Однако, если говорить о Билли Бадде, развитие ума, каков бы этот ум ни был, не нанесло почти никакого ущерба его простодушию. Опыт, бесспорно, великий наставник, но Билли был еще слишком юн, чтобы успеть набраться опыта. Не обладал он и той интуитивной способностью распознавать зло, которая у натур дурных или недостаточно хороших предшествует опыту, а потому может быть присуща — а в иных случаях и явно присуща — даже юности.

Да и самые представления Билли о людях, в сущности, сводились к его представлению о матросах. Матрос старой школы, буквально выросший на палубе и с отрочества не знавший ничего, кроме моря, хотя и принадлежит к тому же виду, что и обитатель суши, тем не менее в некоторых отношениях разительно от него отличается. Моряк весь как на ладони, обитатель суши скрытен и уклончив. И жизнь для матроса — это вовсе не игра, требующая хитрости и смекалки, не сложная шахматная партия, в которой редкий ход делается без задней мысли, а цель достигается с помощью долгих коварных маневров, не запутанная и томительная бесплодная игра, которая не стоит жалкой свечи, сгорающей, чтобы она могла быть сыграна.

Да, в целом матросы по своему характеру — юное племя. Даже в их пороках и проступках есть что-то детское. И тем более справедливо это в отношении матросов той эпохи, когда жил Билли. Кроме того, определенные черты, общие для всех матросов, сильнее проявляются у молодых. И наконец, каждый матрос приучен выполнять приказы, не обсуждая их. В море его жизнь подчинена строгому распорядку, и он не волен над ней даже в мелочах. Он не вступает в то тесное и свободное общение с другими людьми на равных началах (во всяком случае, равных внешне), которое очень скоро научило бы его, что только бдительность, прямо пропорциональная видимой честности и порядочности тех, с кем он имеет дело, может оградить его от беды. Привычная сдержанная недоверчивость настолько присуща не только дельцам, но и вообще людям, хорошо изучившим своих ближних в сфере отношений куда более широкой, чем чисто деловые, — то есть так называемым бывалым людям, — что они попросту перестают ее за собой замечать. Некоторые из них, возможно, искренне удивились бы, услышав, что именно эта черта составляет чуть ли не основу их характера.

XV

Однако после пустячного происшествия с похлебкой у Билли Бадда перестали случаться непонятные недоразумения из-за койки, сумки с одеждой и прочего. А вот улыбка, порой ему сиявшая, и ласковые слова, брошенные мимоходом, сделались, пожалуй, еще более приветливыми.

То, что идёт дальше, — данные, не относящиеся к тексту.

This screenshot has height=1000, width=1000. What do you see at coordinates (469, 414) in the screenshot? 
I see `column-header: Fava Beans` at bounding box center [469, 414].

Но вместе с тем теперь можно было бы заметить и кое-что другое. Если взгляд Клэггерта неприметно останавливался на Билли, который во время второй полувахты прогуливался по верхней батарейной палубе, обмениваясь залпами веселых шуток с другими молодыми матросами, взгляд этот провожал веселого морского Гипериона задумчиво и печально, а на глаза каптенармуса навертывались странные жгучие слезы. В такие минуты казалось, что Клэггерта томит глубокое горе. А иногда к этой грусти примешивалась тоскливая нежность, словно Клэггерт мог бы даже полюбить Билли, если бы не роковой запрет судьбы. Но выражение это было мимолетным, и его как бы со стыдом тотчас сменял взгляд, полный такой неумолимости, что все лицо каптенармуса вдруг испещрялось бороздами, точно грецкий орех. Порой, заметив издали, что навстречу ему идет наш фор-марсовый, Клэггерт, когда они сближались, чуть-чуть отступал в сторону и пропускал Билли мимо себя, сверкая на него всеми зубами в притворной улыбке. Но если они встречались неожиданно, в глазах каптенармуса вспыхивали красные огоньки, точно искры под молотом в сумрачной кузнице. Эти краткие яростные молнии производили особенно странное впечатление потому, что их метали глаза, цвет которых в минуты покоя бывал почти фиалковым самого нежного оттенка.